* **Directions**: Of the lines below, write out exactly those from the line with "สายพานลู่วิ่งไฟฟ้า (560, 279)" through the line with "BAIRES (863, 151)", both included, and skip the rest.

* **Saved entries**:
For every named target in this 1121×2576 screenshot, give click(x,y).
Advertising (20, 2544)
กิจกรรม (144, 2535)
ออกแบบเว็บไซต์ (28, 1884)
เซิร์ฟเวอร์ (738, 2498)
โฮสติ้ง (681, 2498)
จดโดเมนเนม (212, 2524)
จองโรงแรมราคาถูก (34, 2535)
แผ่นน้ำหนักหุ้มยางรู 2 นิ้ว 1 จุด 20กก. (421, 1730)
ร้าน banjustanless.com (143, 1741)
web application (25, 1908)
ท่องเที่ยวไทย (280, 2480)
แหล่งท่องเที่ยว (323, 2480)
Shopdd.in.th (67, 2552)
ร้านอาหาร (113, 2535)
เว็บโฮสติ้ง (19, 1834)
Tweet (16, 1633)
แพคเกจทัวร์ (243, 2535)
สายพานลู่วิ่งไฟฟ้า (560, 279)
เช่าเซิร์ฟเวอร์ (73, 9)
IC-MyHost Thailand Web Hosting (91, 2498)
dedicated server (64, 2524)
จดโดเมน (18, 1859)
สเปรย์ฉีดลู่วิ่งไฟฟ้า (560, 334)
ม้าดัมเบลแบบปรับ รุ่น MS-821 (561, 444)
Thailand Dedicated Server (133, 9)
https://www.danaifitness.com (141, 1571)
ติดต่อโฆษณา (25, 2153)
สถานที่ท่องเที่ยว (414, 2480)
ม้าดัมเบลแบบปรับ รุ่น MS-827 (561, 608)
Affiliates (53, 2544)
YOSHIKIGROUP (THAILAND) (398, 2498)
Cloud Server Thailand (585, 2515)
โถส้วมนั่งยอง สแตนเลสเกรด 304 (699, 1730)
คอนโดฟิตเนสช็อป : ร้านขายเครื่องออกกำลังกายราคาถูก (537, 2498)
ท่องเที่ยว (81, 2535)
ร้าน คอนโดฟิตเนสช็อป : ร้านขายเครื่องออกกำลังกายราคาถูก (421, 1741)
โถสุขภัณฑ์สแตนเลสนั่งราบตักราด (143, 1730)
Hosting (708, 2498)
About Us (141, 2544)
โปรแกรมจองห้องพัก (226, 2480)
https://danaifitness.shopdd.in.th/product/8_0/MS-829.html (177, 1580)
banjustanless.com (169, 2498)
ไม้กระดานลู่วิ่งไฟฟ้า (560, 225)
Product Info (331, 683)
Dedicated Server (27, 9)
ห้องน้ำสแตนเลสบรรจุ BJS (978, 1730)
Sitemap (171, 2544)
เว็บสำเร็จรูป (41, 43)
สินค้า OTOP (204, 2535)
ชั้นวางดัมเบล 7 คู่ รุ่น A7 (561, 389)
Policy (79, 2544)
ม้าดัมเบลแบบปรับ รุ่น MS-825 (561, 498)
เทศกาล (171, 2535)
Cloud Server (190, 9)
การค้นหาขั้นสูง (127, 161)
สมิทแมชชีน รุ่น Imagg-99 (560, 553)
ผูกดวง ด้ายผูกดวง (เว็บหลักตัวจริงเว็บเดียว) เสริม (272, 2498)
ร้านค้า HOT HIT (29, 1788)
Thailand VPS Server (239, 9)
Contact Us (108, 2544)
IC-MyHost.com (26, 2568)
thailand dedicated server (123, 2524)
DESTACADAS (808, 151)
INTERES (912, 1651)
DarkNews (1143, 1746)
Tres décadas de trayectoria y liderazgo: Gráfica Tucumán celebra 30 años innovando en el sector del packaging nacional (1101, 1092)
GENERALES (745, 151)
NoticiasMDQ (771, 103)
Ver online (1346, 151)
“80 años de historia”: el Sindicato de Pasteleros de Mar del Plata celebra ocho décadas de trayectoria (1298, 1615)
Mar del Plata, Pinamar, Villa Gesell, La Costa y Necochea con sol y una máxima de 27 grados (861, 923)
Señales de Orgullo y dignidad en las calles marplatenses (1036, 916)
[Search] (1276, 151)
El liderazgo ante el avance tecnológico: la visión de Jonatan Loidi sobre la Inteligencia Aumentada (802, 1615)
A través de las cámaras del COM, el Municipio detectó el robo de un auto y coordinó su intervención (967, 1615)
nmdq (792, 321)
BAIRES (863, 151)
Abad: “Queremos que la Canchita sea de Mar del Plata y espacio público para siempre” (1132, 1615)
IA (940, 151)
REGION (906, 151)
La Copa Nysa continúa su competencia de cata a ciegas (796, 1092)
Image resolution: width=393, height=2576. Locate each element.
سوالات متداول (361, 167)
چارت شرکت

* **Exercise result**:
สายพานลู่วิ่งไฟฟ้า (560, 279)
เช่าเซิร์ฟเวอร์ (73, 9)
IC-MyHost Thailand Web Hosting (91, 2498)
dedicated server (64, 2524)
จดโดเมน (18, 1859)
สเปรย์ฉีดลู่วิ่งไฟฟ้า (560, 334)
ม้าดัมเบลแบบปรับ รุ่น MS-821 (561, 444)
Thailand Dedicated Server (133, 9)
https://www.danaifitness.com (141, 1571)
ติดต่อโฆษณา (25, 2153)
สถานที่ท่องเที่ยว (414, 2480)
ม้าดัมเบลแบบปรับ รุ่น MS-827 (561, 608)
Affiliates (53, 2544)
YOSHIKIGROUP (THAILAND) (398, 2498)
Cloud Server Thailand (585, 2515)
โถส้วมนั่งยอง สแตนเลสเกรด 304 (699, 1730)
คอนโดฟิตเนสช็อป : ร้านขายเครื่องออกกำลังกายราคาถูก (537, 2498)
ท่องเที่ยว (81, 2535)
ร้าน คอนโดฟิตเนสช็อป : ร้านขายเครื่องออกกำลังกายราคาถูก (421, 1741)
โถสุขภัณฑ์สแตนเลสนั่งราบตักราด (143, 1730)
Hosting (708, 2498)
About Us (141, 2544)
โปรแกรมจองห้องพัก (226, 2480)
https://danaifitness.shopdd.in.th/product/8_0/MS-829.html (177, 1580)
banjustanless.com (169, 2498)
ไม้กระดานลู่วิ่งไฟฟ้า (560, 225)
Product Info (331, 683)
Dedicated Server (27, 9)
ห้องน้ำสแตนเลสบรรจุ BJS (978, 1730)
Sitemap (171, 2544)
เว็บสำเร็จรูป (41, 43)
สินค้า OTOP (204, 2535)
ชั้นวางดัมเบล 7 คู่ รุ่น A7 (561, 389)
Policy (79, 2544)
ม้าดัมเบลแบบปรับ รุ่น MS-825 (561, 498)
เทศกาล (171, 2535)
Cloud Server (190, 9)
การค้นหาขั้นสูง (127, 161)
สมิทแมชชีน รุ่น Imagg-99 (560, 553)
ผูกดวง ด้ายผูกดวง (เว็บหลักตัวจริงเว็บเดียว) เสริม (272, 2498)
ร้านค้า HOT HIT (29, 1788)
Thailand VPS Server (239, 9)
Contact Us (108, 2544)
IC-MyHost.com (26, 2568)
thailand dedicated server (123, 2524)
DESTACADAS (808, 151)
INTERES (912, 1651)
DarkNews (1143, 1746)
Tres décadas de trayectoria y liderazgo: Gráfica Tucumán celebra 30 años innovando en el sector del packaging nacional (1101, 1092)
GENERALES (745, 151)
NoticiasMDQ (771, 103)
Ver online (1346, 151)
“80 años de historia”: el Sindicato de Pasteleros de Mar del Plata celebra ocho décadas de trayectoria (1298, 1615)
Mar del Plata, Pinamar, Villa Gesell, La Costa y Necochea con sol y una máxima de 27 grados (861, 923)
Señales de Orgullo y dignidad en las calles marplatenses (1036, 916)
[Search] (1276, 151)
El liderazgo ante el avance tecnológico: la visión de Jonatan Loidi sobre la Inteligencia Aumentada (802, 1615)
A través de las cámaras del COM, el Municipio detectó el robo de un auto y coordinó su intervención (967, 1615)
nmdq (792, 321)
BAIRES (863, 151)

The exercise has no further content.